Problem with cudaMalloc

bugBot · October 28, 2008, 7:36am

Hi,

I have a problem with cudaMalloc in my kernel. I have the following piece of code:-

main() {
…
for(i=0; i<TIMES; i++) {
kernel_wrapper();
}
…
…
}
// End main

// Start kernerl wrapper.
kernel_wrapper() {
…
…
// par_output is a N+1 * N+1 (host) array which is initialized.
CUT_SAFE_CALL(cudaMalloc((void**)&output, sizeof(float)(N+1)(N+1)));
CUT_SAFE_CALL(cudaMalloc((void**)&op1, sizeof(float)(N+1)(N+1)));
// ** SEGFAULTING HERE. BECAUSE THE MALLOC DID NOT SUCCEED I BELIEVE.
CUT_SAFE_CALL(cudaMemcpy(output, par_output,sizeof(float)(N+1)(N+1),cudaMemcpyHostToDevice)
);
CUT_SAFE_CALL(cudaMemcpy(op1, par_output,sizeof(float)(N+1)(N+1),cudaMemcpyHostToDevice)
);

for(int k=0;k<M;k++) {
actualKernel<<< grid, threads >>>(N, M, output, op1, h, blx, bly, TBx, TBy);
// I am passing output and op1 which are the N+1 * N+1 arrays to this kernel for some computation.
cudaMemcpy(op1, output,sizeof(float)(N+1)(N+1),cudaMemcpyDeviceToDevice);
}
…
CUT_SAFE_CALL(cudaFree(output));
CUT_SAFE_CALL(cudaFree(op1));
}
}

Note that I am calling kernel_wrapper multiple times. There is no problem at all when the kernel_wrapper executes for the first two time. But when it executes 3rd time, I get a segfault at ** (please see code comment above). Some other points to note are:

(Both) The cudaMalloc returns 0 for first 2 executions of kernel_wrapper. For the third execution it returns a value of 4. What does this mean?
This problem happens only for values for N >= 256 (The previous value 128 and lesser values work fine for any number of calls to kernerl_Wrapper)
If I comment out the call to actualKernel (the kernel itself), there is no segfaulting.
I have not posted the entire code because it is not tidy and is tough to understand.
I am using CUDA 2.0 on a linux machine.

Any help will be appreciated. Thanks!

QD4_33 · October 28, 2008, 11:52am

I use a function like…

void checkCudaError(const char *msg)

{

	cudaError_t err = cudaGetLastError();

	if( cudaSuccess != err)

	{

		fprintf(stderr, "CUDA error> %s %s.\n", msg, cudaGetErrorString( err) );

		exit(EXIT_FAILURE);

	}

}

… to find out the last error. Run this function on different places in your code, because it only shows the last error, but the last error can be caused by another one…

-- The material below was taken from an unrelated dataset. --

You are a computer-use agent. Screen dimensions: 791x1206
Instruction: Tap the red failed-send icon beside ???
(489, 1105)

I think you are out of memory after first reading your code. The host thread does not wait for your kernel. The kernel return immediately to the host thread without a result. Perhaps you allocate to much memory in parallel. You can use cudaThreadSynchronize to avoid this behavior.

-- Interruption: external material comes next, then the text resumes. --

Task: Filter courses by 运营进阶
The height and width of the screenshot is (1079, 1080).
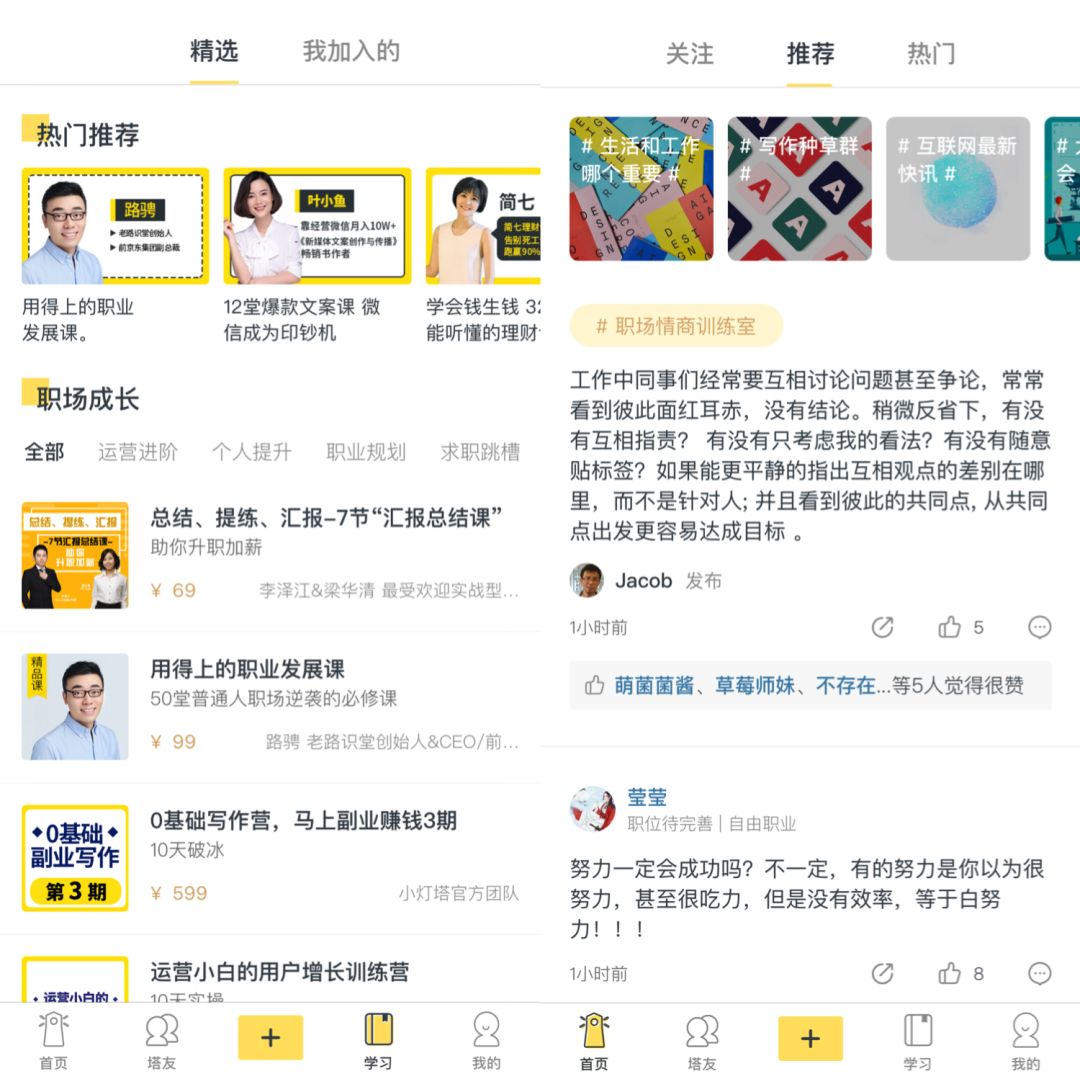Action: pyautogui.click(x=138, y=452)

You can check your free memory with cuMemGetInfo.

bugBot · October 29, 2008, 1:28am

Thanks for the tip!

I do have a cudathreadSynchronize() in the kernel_wrapper function as below:

for(int k=0;k<M;k++) {
actualKernel<<< grid, threads >>>(N, M, output, op1, h, blx, bly, TBx, TBy);
// I am passing output and op1 which are the N+1 * N+1 arrays to this kernel for some computation.
cudaMemcpy(op1, output,sizeof(float)(N+1)(N+1),cudaMemcpyDeviceToDevice);

cudathreadSynchronize();
}

I used the checkCudaError() and I was able to pin down the problem. I get a “unspecified launch failure” just after the call to the cudaThreadSynchronize(). Is this related to this thread? - [url=“http://forums.nvidia.com/index.php?showtopic=42785”]http://forums.nvidia.com/index.php?showtopic=42785[/url]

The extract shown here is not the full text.